I won’t explain in this short article how to do it. But if you go to the website (link www.emofree.com and see additional information at the end of this article) there is a free downloadable manual that gives the basics, plus a ton of testimonies from doctors, naturopaths, psychiatrists, scientists, psychologists and lay people.

What I will tell you is that using EFT will give you clarity. It will allow you to be passionate about your work, without being angry or judgmental. And it’s easy to teach. It can be used by one person, or a group of people. Imagine a room full of adversaries, each side hanging on tenaciously to its position… what if someone were to do a group EFT clearing… it happens all the time in seminars to wonderful effect. In fact, the more people doing EFT, the more power it seems to have. It requires the suspension of disbelief, as it involves saying affirmations and tapping on key acupuncture meridian points. Some people might feel foolish… but if a few people are on board, the rest often join in. And it’s excellent at moving what seem to be intractable conflicts.

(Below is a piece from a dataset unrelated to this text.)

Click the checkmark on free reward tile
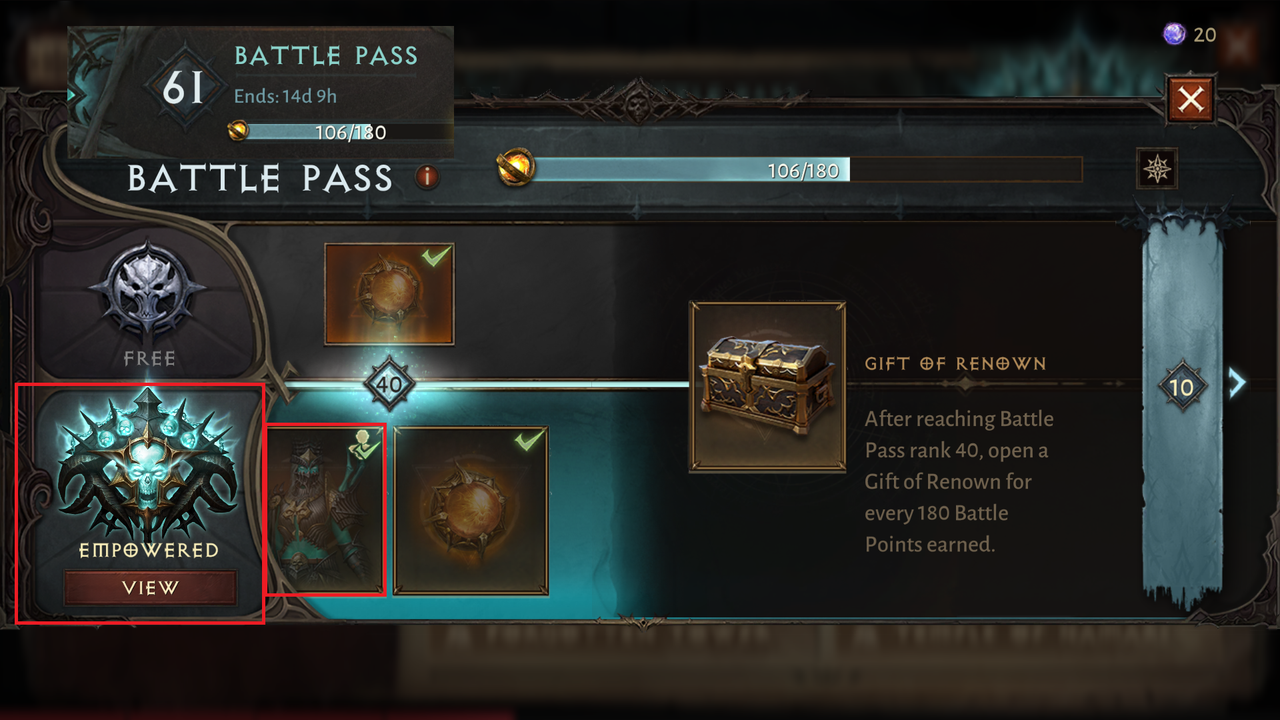 pyautogui.click(x=436, y=258)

I use it often in my practice with couples. And just spending a few minutes, perhaps five or ten, doing EFT, allows them both to see things more clearly from the other person’s point of view. I see this over and over again. Even with a single client, a few rounds will have them saying things like: I guess he was doing his best; I suppose her own childhood makes it difficult for her to do the right thing; I don’t really feel angry at him now. In fact, I feel a bit sorry for him; I suppose it’s not that big a deal.

The Chinese word for conflict is two symbols: one means danger, the other, opportunity. In order to see the opportunities, however, we have to be clear-headed, we have to be calm, and we have to leave our own needs and emotions out of it. EFT makes that a lot easier to do.

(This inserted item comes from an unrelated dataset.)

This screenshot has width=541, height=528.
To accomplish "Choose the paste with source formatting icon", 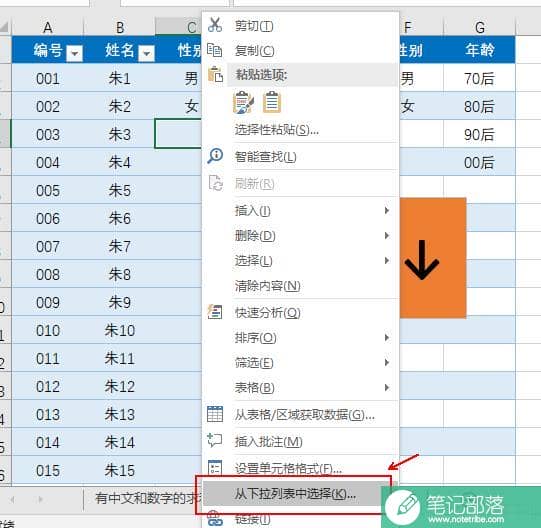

Sandra Lewis, MA, has a psychotherapy practice in Toronto and Newmarket , Ontario , where she works with teens, adults and couples on anxiety, depression, work and relationship conflicts and psychosomatic illnesses. She is a clinical member of the Ontario Soc. Of Psychotherapists, sits on the board of Conflict Resolution Network Canada and is the editor of their headline news service (crnetwork.ca). Her Masters Degree is in Conflict Analysis and Management. She can be reached at slewis@crnetwork.ca or through her website www.artemistherapy.com


Emotional Freedom Technique is an energy healing technique refined from TFT (Thought Field Therapy) and brought into wide usage by an American named Gary Craig (see www.emofree.com ).  In his words, "Even though EFT violates just about every conventional belief out there, the results remain remarkable...My jaw still drops [after 12 years]". EFT is an emotional form of acupuncture using tapping instead of needles to stimulate key meridian energy points, on the premise that the cause of many negative emotions is a disruption in the body's energy system. It is a surprisingly fast way to eliminate negative feelings, no matter how entrenched they may seem. Startling relief usually occurs within the first session. As well, this is a method that is easily taught to clients who can use it on their own, whenever they start to feel upset or overwhelmed. It works extremely well with children.